The most consequential research at Tapajós is not ecological in the classical sense. It is atmospheric. Since the early 2000s, the Large Scale Biosphere-Atmosphere Experiment in Amazonia, or LBA, has operated a tall flux tower inside a primary Tapajós forest site. The tower, instrumented top to canopy, measures the net exchange of carbon dioxide and water vapor between undisturbed rainforest and the atmosphere. The question matters because nobody is sure whether the Amazon is a net carbon sink, a net source, or oscillating between the two. The answer depends on forests like this one, intact, old-growth, still functioning at baseline. The LBA is a joint project of Harvard University and Brazil's National Institute for Space Research, INPE. Graduate students from Cambridge and São José dos Campos rotate through the tower, taking shifts to process air samples. Their findings feed into the global climate models that project what the Amazon does as temperatures rise and rainfall patterns shift. Below the tower, jaguars cross the trails at night and Brazil nut collectors work the forest floor by day, while above, the instruments measure the breath of the trees.

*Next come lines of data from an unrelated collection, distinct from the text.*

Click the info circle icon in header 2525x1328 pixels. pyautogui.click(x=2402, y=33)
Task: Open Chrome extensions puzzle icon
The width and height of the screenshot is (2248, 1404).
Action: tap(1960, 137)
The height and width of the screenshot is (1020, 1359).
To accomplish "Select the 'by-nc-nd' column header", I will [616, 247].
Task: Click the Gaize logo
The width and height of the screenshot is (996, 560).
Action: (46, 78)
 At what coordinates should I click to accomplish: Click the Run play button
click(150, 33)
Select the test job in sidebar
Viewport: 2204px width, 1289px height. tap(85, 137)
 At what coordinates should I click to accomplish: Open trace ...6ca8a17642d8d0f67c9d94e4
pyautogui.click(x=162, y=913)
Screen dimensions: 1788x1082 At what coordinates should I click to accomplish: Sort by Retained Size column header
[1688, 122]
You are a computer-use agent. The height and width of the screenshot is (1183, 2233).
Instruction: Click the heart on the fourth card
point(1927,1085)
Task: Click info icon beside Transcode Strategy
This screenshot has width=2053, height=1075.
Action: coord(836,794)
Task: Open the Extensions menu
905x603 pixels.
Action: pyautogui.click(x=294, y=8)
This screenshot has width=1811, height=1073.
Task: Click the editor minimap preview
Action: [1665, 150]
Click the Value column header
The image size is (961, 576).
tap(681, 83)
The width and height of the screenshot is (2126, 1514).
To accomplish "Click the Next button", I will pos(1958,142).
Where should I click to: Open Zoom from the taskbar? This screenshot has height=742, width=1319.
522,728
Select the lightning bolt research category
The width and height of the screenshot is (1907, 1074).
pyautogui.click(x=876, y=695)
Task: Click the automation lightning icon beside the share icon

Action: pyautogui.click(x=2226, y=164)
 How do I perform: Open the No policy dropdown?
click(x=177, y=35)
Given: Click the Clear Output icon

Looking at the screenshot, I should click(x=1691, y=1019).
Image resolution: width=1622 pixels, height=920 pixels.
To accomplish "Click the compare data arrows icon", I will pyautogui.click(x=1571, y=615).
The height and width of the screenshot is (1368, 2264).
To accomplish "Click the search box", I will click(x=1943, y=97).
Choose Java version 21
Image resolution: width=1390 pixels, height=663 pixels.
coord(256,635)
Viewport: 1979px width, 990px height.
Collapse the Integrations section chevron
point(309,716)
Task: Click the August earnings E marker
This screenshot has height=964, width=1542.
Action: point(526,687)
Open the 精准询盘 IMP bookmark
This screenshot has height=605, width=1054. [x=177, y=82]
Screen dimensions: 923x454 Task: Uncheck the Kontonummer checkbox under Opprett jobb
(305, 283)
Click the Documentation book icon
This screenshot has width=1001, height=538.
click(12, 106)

Tapajós National Forest stretches across 549,000 hectares at 3.52 S, 55.07 W in western Pará, on the east bank of the Tapajós River. Nearest airport is Santarém-Maestro Wilson Fonseca (SBSN), about 80 km north. The forest is visible from altitude as an unbroken continuous canopy bounded sharply on the west by the blue-black Tapajós River, on the east by the distinct scar of BR-163 highway deforestation, and on the north by the Cupari tributary. Recommended viewing altitude 4,000-8,000 feet. The contrast between protected forest and the cleared soy and pasture lands along BR-163 is one of the most dramatic visible borders in the Amazon basin.